The epithelial-mesenchymal transition (EMT) is an essential step in cancer progression. Epithelial cells possess several types of cell-cell junctions, and tight junctions are known to play important roles in maintaining the epithelial program. EMT is characterized by a loss of epithelial markers, including E-cadherin and tight junction proteins. Somewhat surprisingly, the evidence is accumulating that upregulated expression of tight junction proteins plays an important role in the EMT of cancer cells. Tight junctions have distinct tissue-specific and cancer-specific regulatory mechanisms, enabling them to play different roles in EMT. Tight junctions and related signaling pathways are attractive targets for cancer treatments; signal transduction inhibitors and monoclonal antibodies for tight junction proteins may be used to suppress EMT, invasion, and metastasis. Here we review the role of bicellular and tricellular tight junction proteins during EMT. Further investigation of regulatory mechanisms of tight junctions during EMT in cancer cells will inform the development of biomarkers for predicting prognosis as well as novel therapies.

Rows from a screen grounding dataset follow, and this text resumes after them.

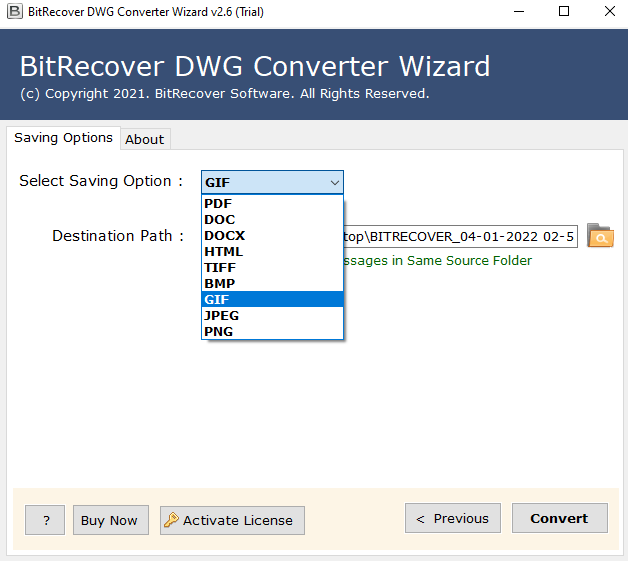Switch to the About tab

tap(144, 139)
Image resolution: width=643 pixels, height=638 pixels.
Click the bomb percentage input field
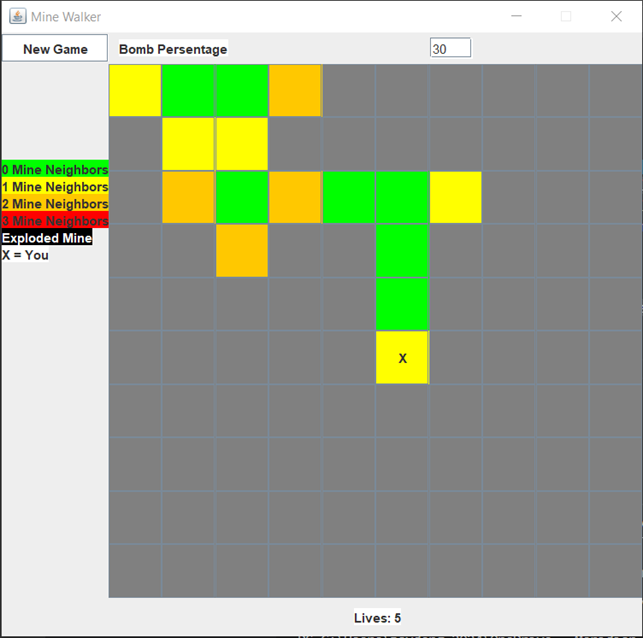click(x=450, y=49)
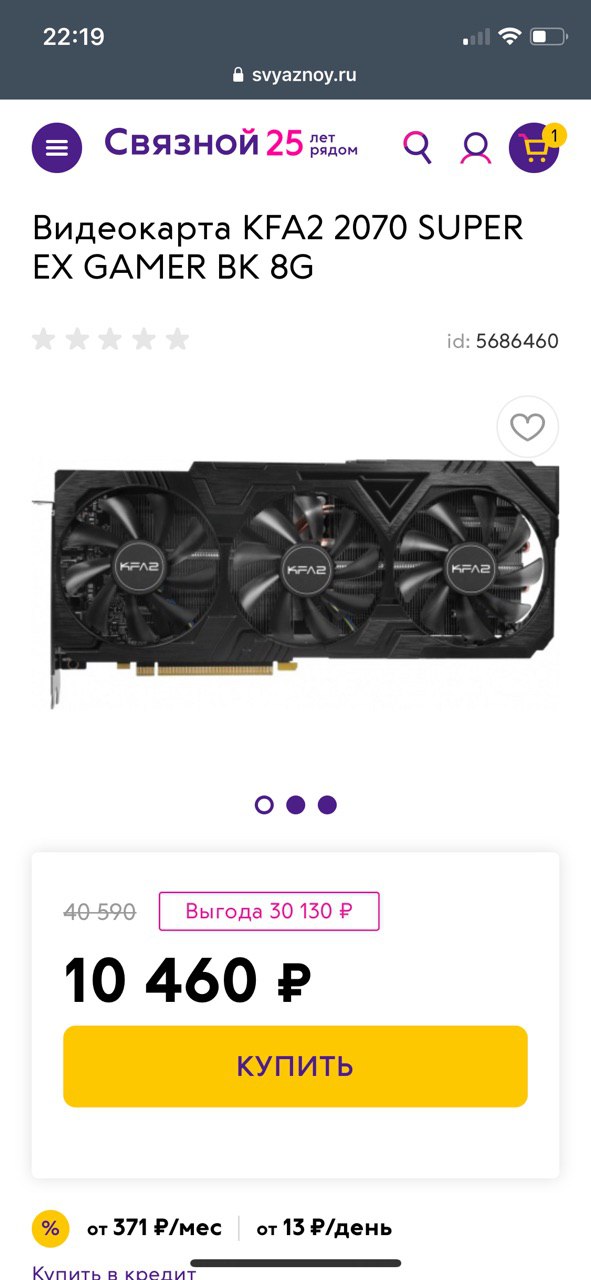Click the Выгода 30 130 ₽ badge
591x1280 pixels.
click(268, 911)
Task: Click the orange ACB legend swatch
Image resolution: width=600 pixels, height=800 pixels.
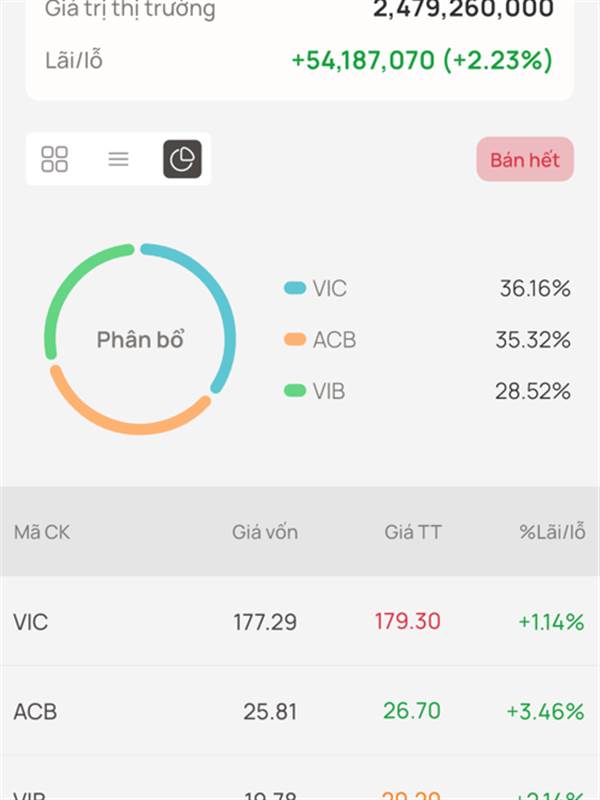Action: click(295, 339)
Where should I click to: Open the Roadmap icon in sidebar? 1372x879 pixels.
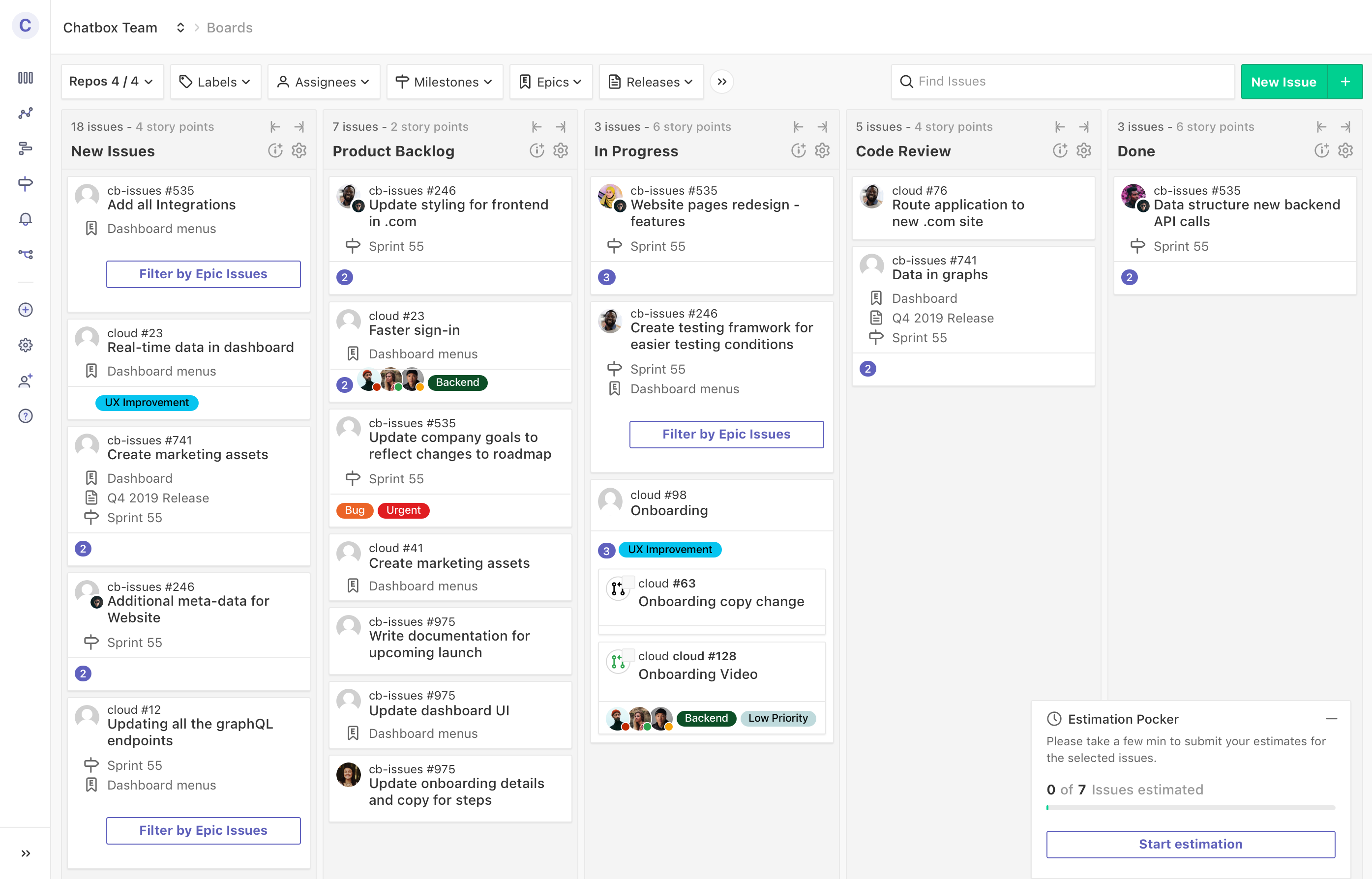click(x=25, y=148)
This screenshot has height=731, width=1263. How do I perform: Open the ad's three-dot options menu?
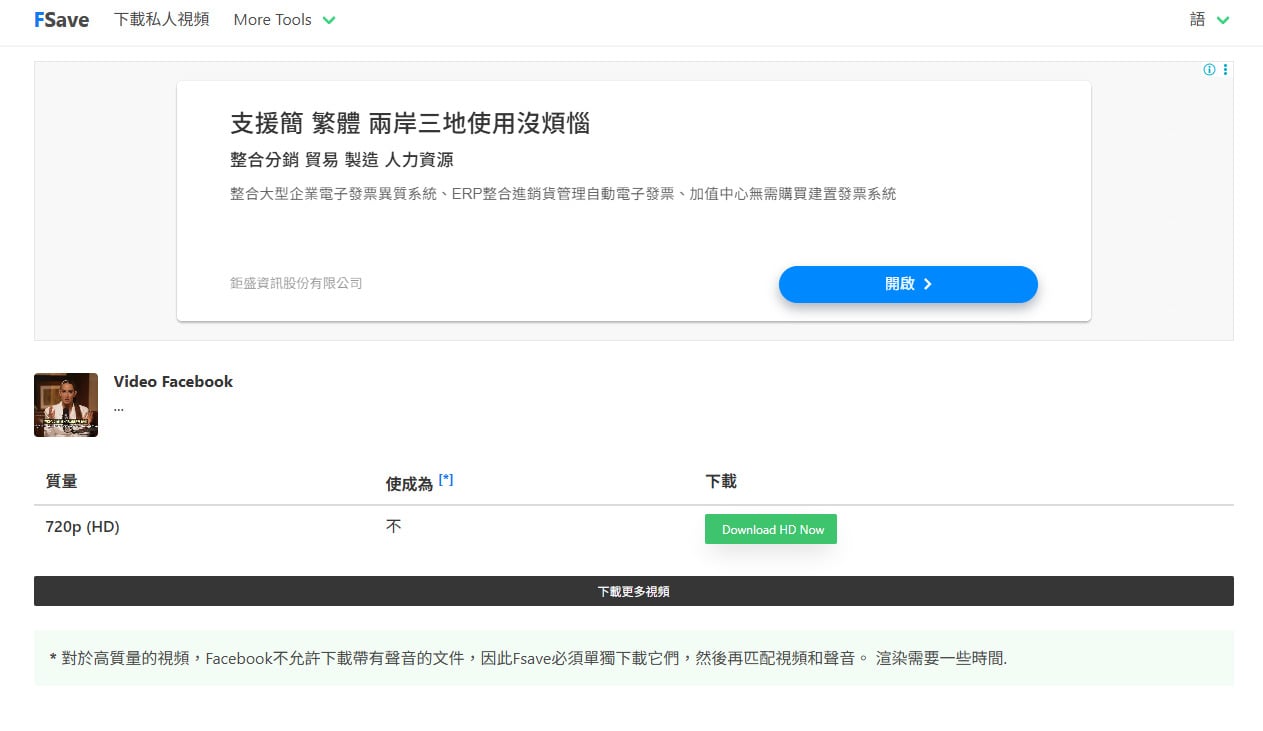tap(1224, 70)
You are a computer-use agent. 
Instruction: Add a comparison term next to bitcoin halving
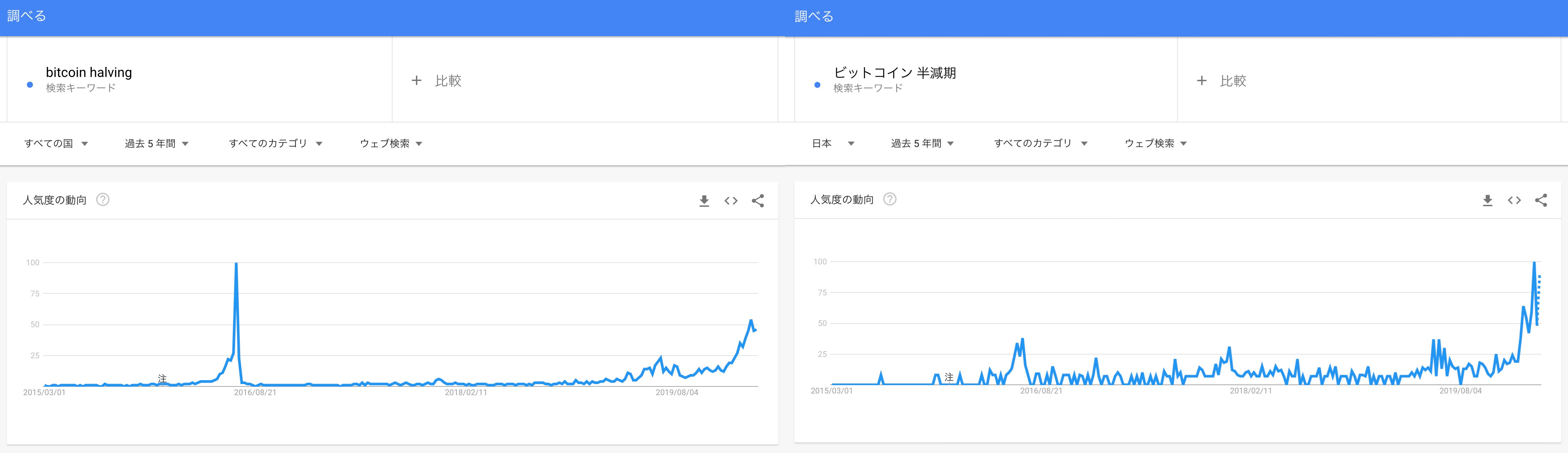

上皮-间质转化（EMT）是癌症进展中必不可少的步骤。上皮细胞具有几种类型的细胞-细胞连接，紧密连接在维持上皮程序中起着重要作用。EMT的特征是上皮标记物（包括E-钙粘蛋白和紧密连接蛋白）缺失。令人惊讶的是，越来越多的证据表明紧密连接蛋白的表达上调在癌细胞的EMT中起着重要作用。紧密连接具有独特的组织特异性和癌症特异性调节机制，使它们在EMT中发挥不同的作用。紧密连接和相关的信号传导途径是癌症治疗的诱人靶点。紧密连接蛋白的信号转导抑制剂和单克隆抗体可用于抑制EMT，侵袭，和转移。在这里，我们回顾了EMT期间双细胞和三细胞紧密连接蛋白的作用。癌细胞EMT期间紧密连接的调节机制的进一步研究将为预测预后以及新疗法的生物标志物的开发提供信息。